Por: Diana Castro Benetti

El ovillo de ellas

Estar en el propio cuerpo tiene sus delicias. Observar sus movimientos y vaivenes permite reconocer que cada célula lleva su intención y que los escondites más inusitados como el huesito de la cadera o el revés de las rodillas, son los atascos de las pasiones.

Y en el cuerpo hay lugares que hilan los tiempos. Unos más concretos que otros, todos van tejiendo sin descanso los destinos. Bocas y ojos que hacen de cada entrega, una inconciencia más y una oración menos. Rutas neuronales que se modifican a la misma velocidad que la memoria y dedos que buscan los bosques de nieblas como soñando suavidades.

Y hay lugares que por andar hilando se ocultan y no pueden ser de ellos. Zonas tan secretas que nunca ventilan sus frivolidades en la luz; espacios que están en lo profundo de la carne, entre las paredes de los huecos y que son creatividad pura y vida total. Espacios malheridos, colonizados y cedidos como si, por gracia de la lógica y la razón, fueran no de sus dueñas sino de otros. Pueden ser las arrugas de las cejas o los torcidos del meñique.

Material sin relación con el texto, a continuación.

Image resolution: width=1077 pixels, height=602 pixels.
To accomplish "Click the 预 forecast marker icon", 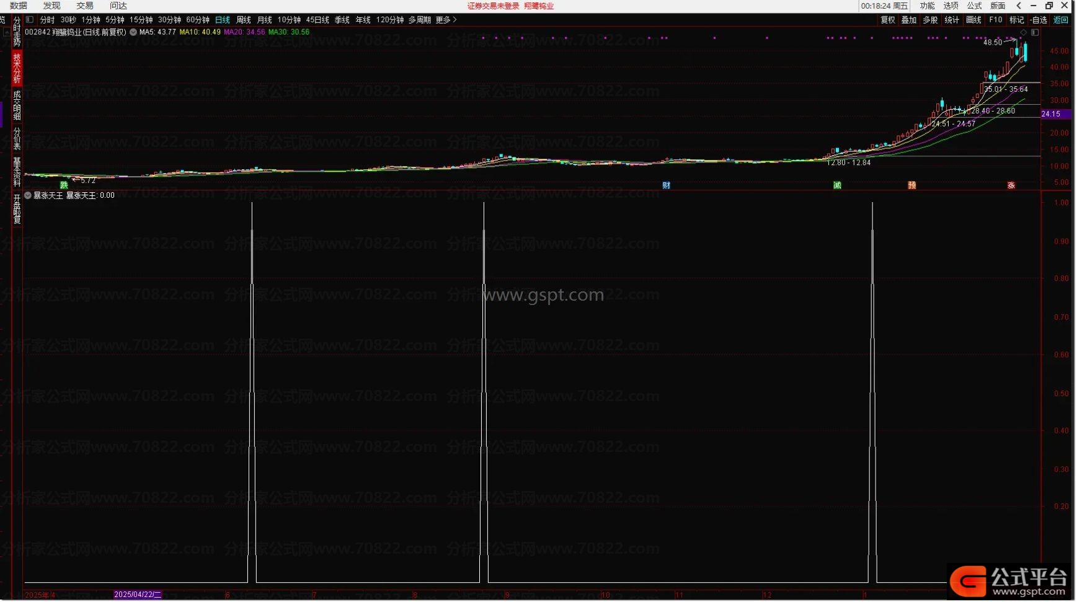I will click(x=911, y=185).
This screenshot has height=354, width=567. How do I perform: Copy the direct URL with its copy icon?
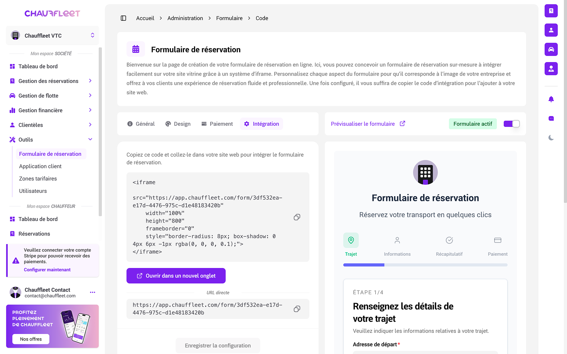(x=297, y=309)
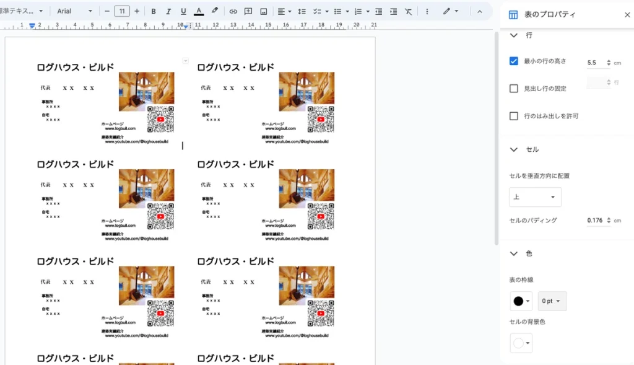Enable the 見出し行の固定 checkbox
This screenshot has height=365, width=634.
pos(513,89)
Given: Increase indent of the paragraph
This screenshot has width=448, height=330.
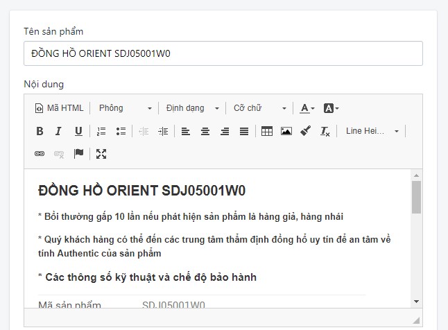Looking at the screenshot, I should (x=163, y=131).
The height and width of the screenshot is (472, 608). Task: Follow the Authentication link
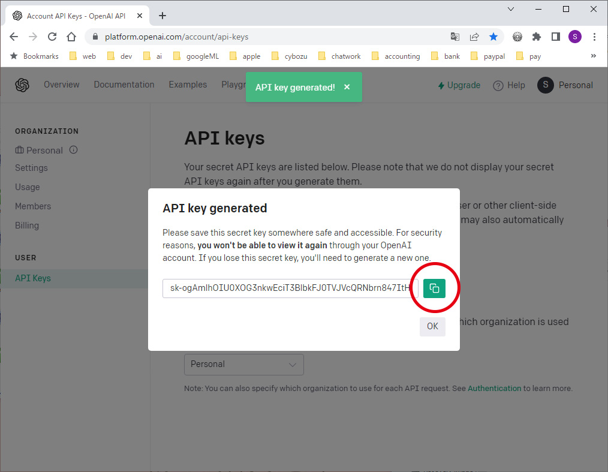point(494,388)
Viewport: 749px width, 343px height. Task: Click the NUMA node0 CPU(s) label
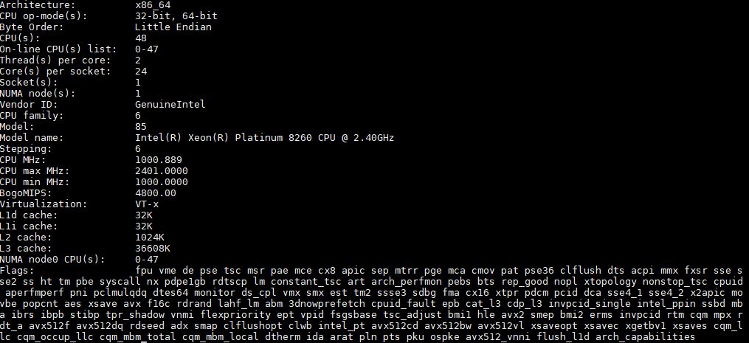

Pero como lugar sagrado, hay uno que no se compara. Hay uno al que se le teme y no se le escucha. Hay uno que se le olvida, se le destierra y poco se le repara. Hay uno que conversa consigo mismo al moverse al vaivén de los deseos de ellas. Ese ovillo lleno de sí está lejos de ser un espacio vacío para llenar. Es, más bien, una espiral inconclusa que pide esmero, dedicación y respeto, como la fuerza recóndita y líquida que es. Visto desde siempre con los ojos que miran otras esferas; percibido para bien de muchas y gozo de otros tantos, el útero es la rueda de energía que abre las puertas de los karmas y pide, a gritos, clausurar las amarguras y los dolores de los eternos retornos.

Ni piedad, ni sacralidad. Mucho menos perversidad. El útero es el lugar donde hemos existido sin género y donde cocinamos las artimañas de nuestra historia. Con muchas respiraciones circulares de lado a lado y una reverencia, este lugar debe volver a hacer suya la magia porque desde ahí se desaloja el miedo, porque es ahí donde están los siglos de videncias, porque es ahí donde la vida se hace un ovillo para ser de ellas y con ellos.